Brano del documento
>>>>>

Corriere La Lettura 20.1.19
Che fine ha fatto il finale ?
di Aldo Grasso
C’è quello chiuso, l’aperto, persino quello circolare. E magari è meglio dire: c’era. Perché l’atto conclusivo
di una narrazione (un libro, un film
o soprattutto, oggi, una puntata o una serie tv) rischia di non essere più
lo stesso dopo la soluzione adottata
da «Black Mirror», con un episodio dove è lo spettatore a intervenire scegliendo tra diverse soluzioni.
Ma forse era meglio «Martin Eden»
Il
film interattivo Bandersnatch, nuovo capitolo di Black Mirror, la serie
inglese creata e prodotta da Charlie Brooker, ha riacceso la
discussione sui finali. All’uscita del labirinto distopico lo spettatore
deve arrivarci facendo scelte giuste, altrimenti la narrazione non
procede. Sbagliando il tasto, il racconto/vita s’inceppa e diventa
estremamente complesso. Si realizza così il vecchio sogno di una
narrativa che nasce dalla complicità fra autore e lettore?
La
prima a manifestare perplessità è stata Mariarosa Mancuso che sul
«Foglio» ha scritto: «Già sono antipatici i finali aperti: aspettiamo la
fine di una storia e invece del The End (magari con quel che ne sarà
dei personaggi vent’anni dopo) arriva un fotogramma fisso e ambiguo. Chi
apre le storie, per favore, dovrebbe avere la cortesia di chiuderle.
Senza confidare nella gentilezza del lettore: “Scusa, son rimaste un
paio di cose in sospeso, vedi tu se Romeo e Giulietta vivranno felici e
contenti oppure no”».
Bandersnatch sembra seguire i canoni
narratologici dei videogame. Secondo gli esperti del settore, la
struttura narrativa ideale per i videogame è la sequenzialità, perché
permette a una o più linee narrative di estendersi su più episodi
(magari secondo lo schema classico della morfologia delle fiabe). Lo
scopo dell’arco narrativo è portare un personaggio da un punto all’altro
di una trama disseminata di ostacoli che costringono a cambiare
strategia. Il videogamer così è attivo, non subisce la storia ma riesce a
darle una forma nuova attraverso le proprie scelte. Un gioco, appunto.
Si
parla molto di incipit (presso Skira, è da poco uscito Incipit,
edizione aggiornata di Era una notte buia e tempestosa, una raccolta di
duemila inizi di romanzi; anche Fruttero & Lucentini si sono
divertiti a compilare un libro di incipit, quasi un trivia game) ma poco
di explicit.

<<<<<

[Record di dati]

>>>>>

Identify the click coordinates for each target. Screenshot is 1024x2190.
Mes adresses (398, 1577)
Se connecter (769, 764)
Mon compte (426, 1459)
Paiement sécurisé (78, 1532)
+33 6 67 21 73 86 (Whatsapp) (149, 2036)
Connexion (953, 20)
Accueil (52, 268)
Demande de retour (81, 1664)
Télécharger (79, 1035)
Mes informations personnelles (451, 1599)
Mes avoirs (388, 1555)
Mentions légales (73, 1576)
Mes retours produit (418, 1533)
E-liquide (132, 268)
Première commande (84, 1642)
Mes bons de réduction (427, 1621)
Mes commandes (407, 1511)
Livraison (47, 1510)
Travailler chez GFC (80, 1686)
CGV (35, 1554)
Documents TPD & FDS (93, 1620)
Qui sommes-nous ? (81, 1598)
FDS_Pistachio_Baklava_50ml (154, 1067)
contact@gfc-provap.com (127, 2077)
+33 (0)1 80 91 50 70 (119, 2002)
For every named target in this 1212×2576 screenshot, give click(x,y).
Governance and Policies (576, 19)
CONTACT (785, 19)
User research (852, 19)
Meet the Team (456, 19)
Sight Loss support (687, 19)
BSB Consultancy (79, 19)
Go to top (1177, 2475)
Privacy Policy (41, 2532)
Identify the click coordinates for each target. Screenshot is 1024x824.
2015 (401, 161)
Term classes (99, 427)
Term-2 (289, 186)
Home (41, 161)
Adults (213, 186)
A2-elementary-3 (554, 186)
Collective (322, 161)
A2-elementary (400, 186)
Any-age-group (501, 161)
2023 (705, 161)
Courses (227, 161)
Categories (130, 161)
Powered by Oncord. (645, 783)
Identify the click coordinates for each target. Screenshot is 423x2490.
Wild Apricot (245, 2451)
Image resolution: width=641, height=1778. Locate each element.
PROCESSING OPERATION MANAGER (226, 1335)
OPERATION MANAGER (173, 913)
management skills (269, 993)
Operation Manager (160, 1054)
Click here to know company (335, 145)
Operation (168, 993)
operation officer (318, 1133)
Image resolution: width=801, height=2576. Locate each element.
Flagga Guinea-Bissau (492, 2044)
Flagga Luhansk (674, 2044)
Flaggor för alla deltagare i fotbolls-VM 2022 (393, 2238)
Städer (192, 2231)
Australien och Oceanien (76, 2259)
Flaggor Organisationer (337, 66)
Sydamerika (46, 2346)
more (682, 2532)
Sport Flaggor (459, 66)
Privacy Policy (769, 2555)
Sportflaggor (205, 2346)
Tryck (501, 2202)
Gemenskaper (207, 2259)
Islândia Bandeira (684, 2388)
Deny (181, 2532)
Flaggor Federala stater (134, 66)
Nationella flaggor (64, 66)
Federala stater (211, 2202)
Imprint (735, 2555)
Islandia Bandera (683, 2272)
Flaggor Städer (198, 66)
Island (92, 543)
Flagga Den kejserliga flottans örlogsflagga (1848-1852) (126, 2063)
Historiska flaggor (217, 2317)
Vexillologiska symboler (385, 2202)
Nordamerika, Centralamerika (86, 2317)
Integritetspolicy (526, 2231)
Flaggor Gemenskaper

<<<<<

Cosa fare
Restituisci, per favore, la parte dell'articolo sui finali riportato sopra che va da "Senza confidare nella" fino a "Un gioco, appunto." compreso, copiandola parola per parola.

Soluzione svolta
Senza confidare nella gentilezza del lettore: “Scusa, son rimaste un
paio di cose in sospeso, vedi tu se Romeo e Giulietta vivranno felici e
contenti oppure no”».
Bandersnatch sembra seguire i canoni
narratologici dei videogame. Secondo gli esperti del settore, la
struttura narrativa ideale per i videogame è la sequenzialità, perché
permette a una o più linee narrative di estendersi su più episodi
(magari secondo lo schema classico della morfologia delle fiabe). Lo
scopo dell’arco narrativo è portare un personaggio da un punto all’altro
di una trama disseminata di ostacoli che costringono a cambiare
strategia. Il videogamer così è attivo, non subisce la storia ma riesce a
darle una forma nuova attraverso le proprie scelte. Un gioco, appunto.